_REQUIREMENT_: Repeat the material word for word from the line containing "The image size" through the end of the material, including both ends. Omit the pictures.

_Item-finding records_:
=-=-=

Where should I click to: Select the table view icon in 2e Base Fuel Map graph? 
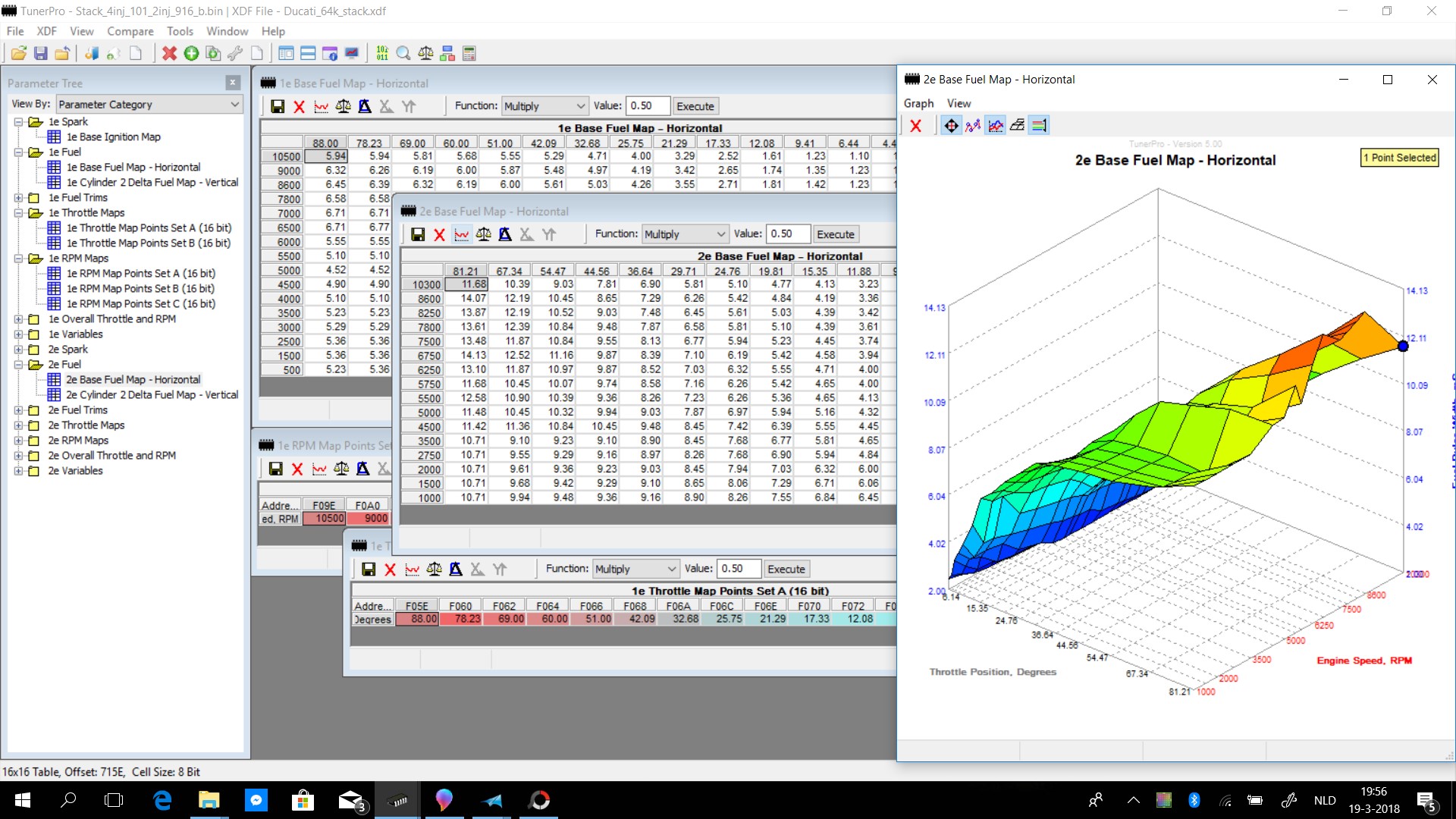coord(1040,125)
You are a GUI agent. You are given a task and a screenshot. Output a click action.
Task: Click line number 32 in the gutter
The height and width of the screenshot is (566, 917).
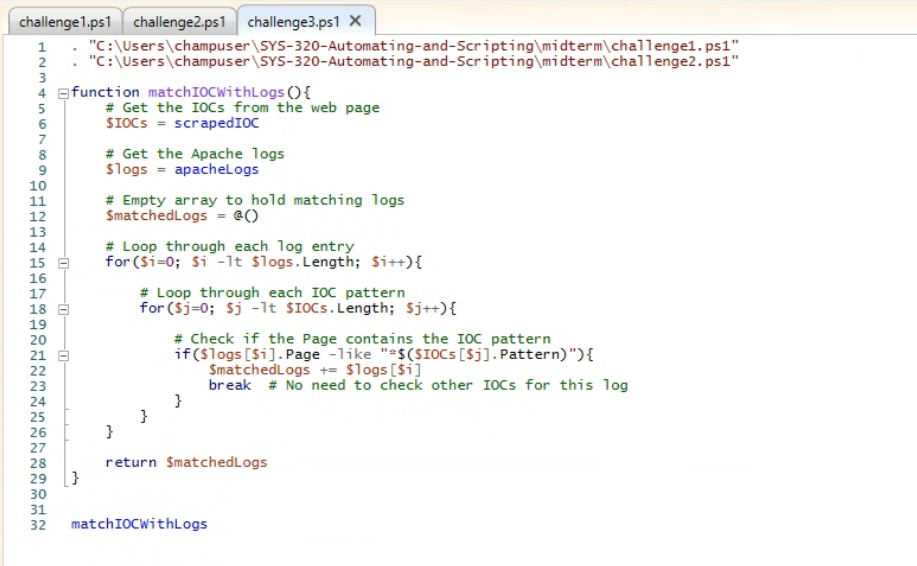pyautogui.click(x=38, y=525)
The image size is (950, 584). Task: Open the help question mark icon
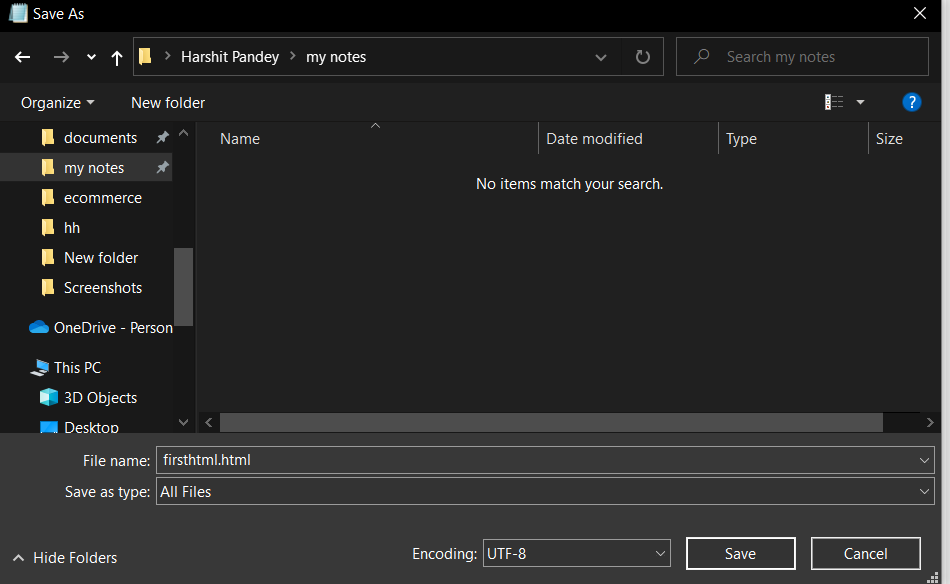(911, 102)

=-=-=

_EXPECTED OUTPUT_:
The image size is (950, 584). Task: Open the help question mark icon
(911, 102)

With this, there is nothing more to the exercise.